Mnemonic suggested by Gaddey, 2016

Taking a history for lymphadenopathy

Use the ALL AGES Mnemonic

Mnemonic suggested by Dr. Thompson

  • Age
  • Location
  • Length of time present -most reactive nodes are gone in 2 weeks or so.
  • Associated symptoms e.g. fever, wt loss
  • Generalized or localized?
  • Extranodal associations e.g. joint pain, rash
  • Splenomegaly
Red Flags

As suggested by Gaddey, 2016

  • Older age, usually >40 yo because about 4% of these patients will have malignancy [Fitjen, 1988]
  • Present more than 4-6 weeks (or not to baseline by 8-12 weeks)
  • Male sex
  • White race
  • Supraclavicular location, which drains the lungs, GI tract and GU system
  • Systemic symptoms (e.g. wt loss, fevers)
  • Generalized LAD (more than 2 regions) is more likely to be malignant than localized LAD, which is often infection.
Physical exam

Dr. Thompson recommends checking for lymphadenopathy as part of the routine exam (expert opinion). Check for cervical, supraclavicular, axillary and inguinal lymphadenopathy. 

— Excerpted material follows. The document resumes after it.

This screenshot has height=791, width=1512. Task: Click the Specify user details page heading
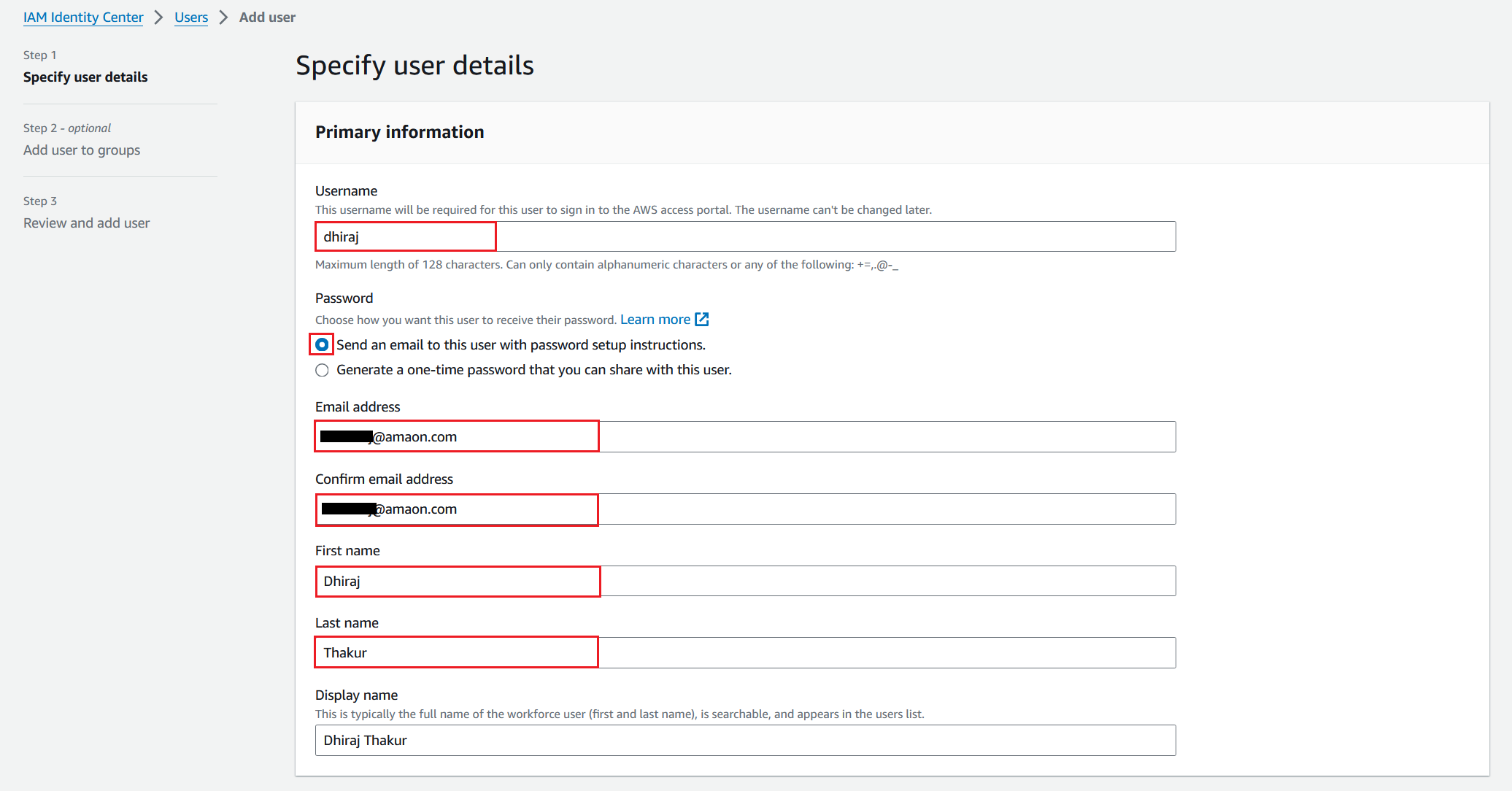click(x=414, y=66)
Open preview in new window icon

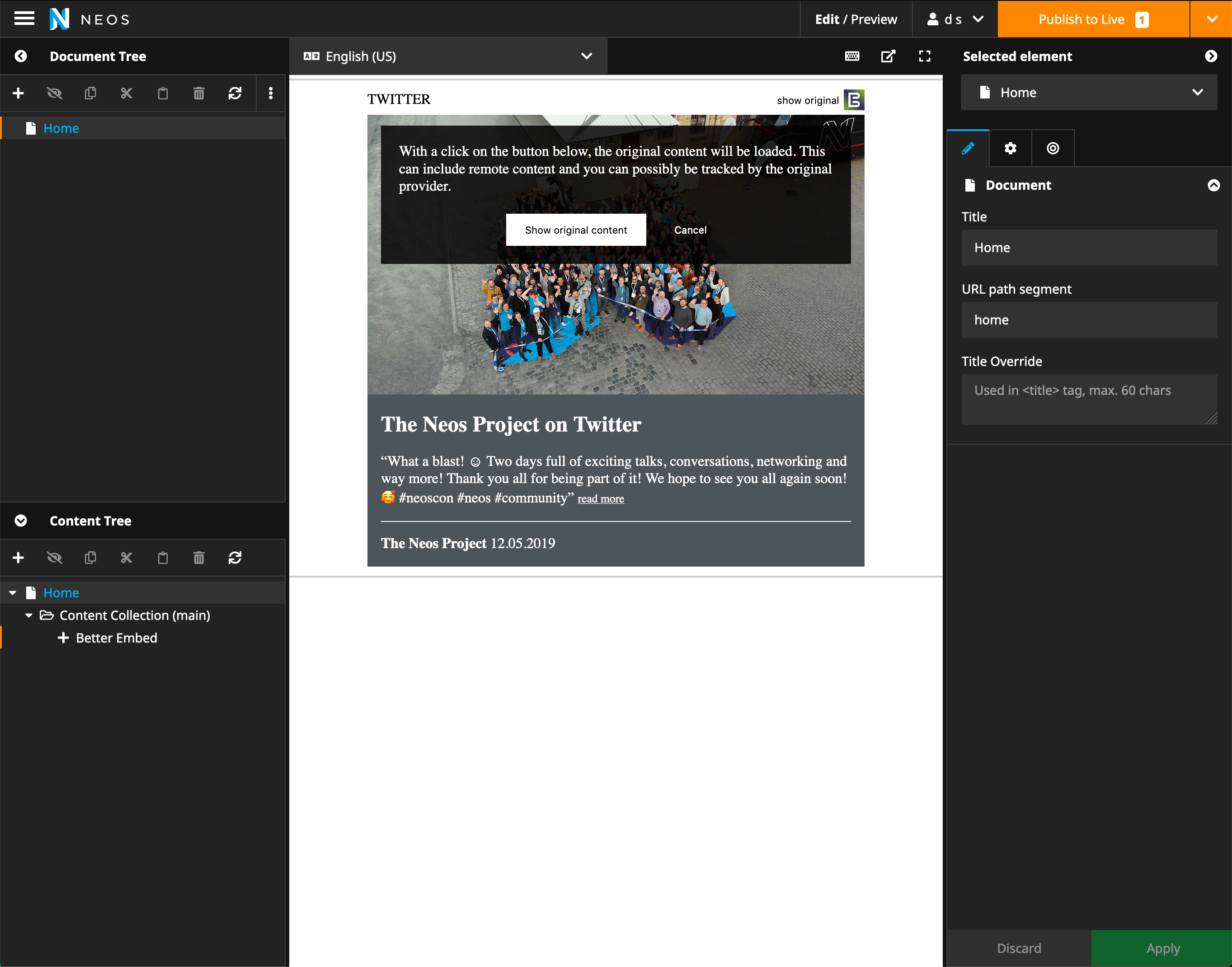(888, 56)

  • Any palpable nodes are abnormal.
  • No physical exam signs can differentiate benign from malignant.
  • Shotty LAD refers to pea sized or smaller. Usually benign.

Lab studies in lymphadenopathy

Dr. Thompson recommends obtaining the following lab studies to evaluate lymphadenopathy:

  • CBC with differential
  • Peripheral smear
  • HIV

The following additional tests can be considered if clinical suspicion is high (list based on both Gaddey, 2016 algorithm and our conversation with Dr. Thompson):

  • +/-EBV, CMV, Monospot if viral symptoms
  • +/- ANA, ONLY IF history is suggestive of an autoimmune condition
  • +/- PPD or IGRA if TB risk factors
  • +/- RPR
  • +/- Hep B sAg
  • +/- Serology for tick borne illness if risk factors
Imaging

Dr. Thompson notes that a CT scan is usually the first choice for adults because it delineates the extent of LAD including deeper lymph node involvement. Ultrasound can be helpful to avoid radiation in pediatric patients or to help plan for a needle biopsy in adults.

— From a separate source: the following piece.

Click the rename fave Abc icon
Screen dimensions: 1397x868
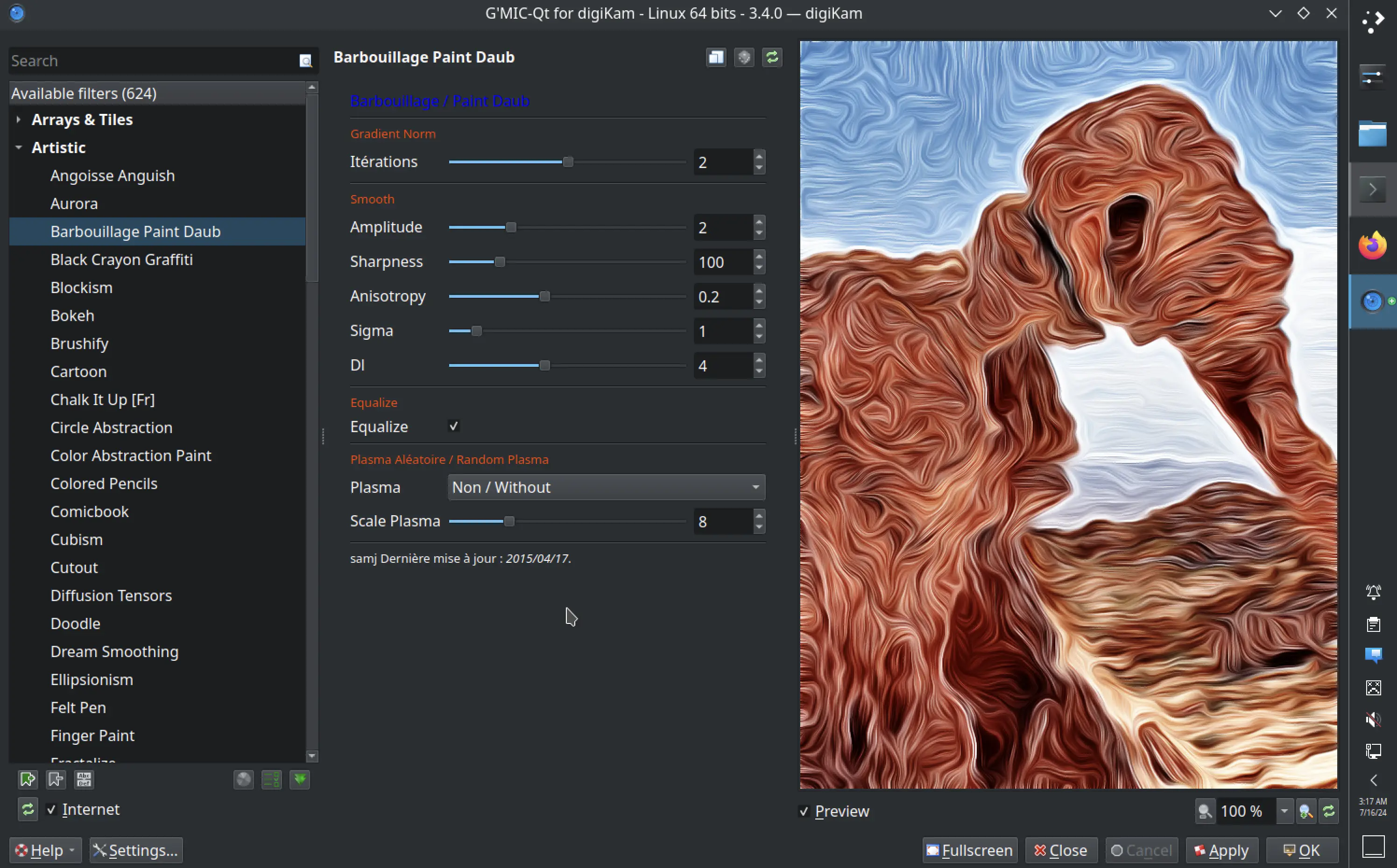84,779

Biopsy for Lymphadenopathy

Fine needle aspiration (FNA) acquires a small piece of tissue to examine the cell type present i.e. malignant vs benign. Dr. Thompson might choose an FNA if a patient has cervical or supraclavicular adenopathy and lung cancer or head & neck cancer is suspected because an excisional biopsy in these cases might make future neck dissection more difficult (expert opinion).

core needle biopsy is larger and gives some idea of the histopathology i.e. “what the cells look like in place next to each other”. This is most useful for non-palpable lymph nodes (expert opinion).

Excisional biopsy gives the lymph node’s entire architecture and is particularly important in diagnosing lymphoma. For example, in Hodgkin’s lymphoma the pathognomonic Reed Sternberg cells are the minority of cells and, thus might be missed by an FNA or core needle biopsy  (expert opinion).

Which lymph node should you biopsy?

Generally, Dr. Thompson recommends a biopsy of the largest palpable lymph node (LN). If equal size LNs in the inguinal and axillary region, then go with the axillary LN since they’re less likely reactive. If no palpable LN and significant internal LAD (e.g. mesenteric or mediastinal) then a core needle biopsy of these sites is appropriate (expert opinion).

When should a patient with LAD be referred to Heme Onc?

Usually the referral is made after a biopsy has been obtained, but one might consider referral for fever of unknown origin or to help interpret the initial biopsy results.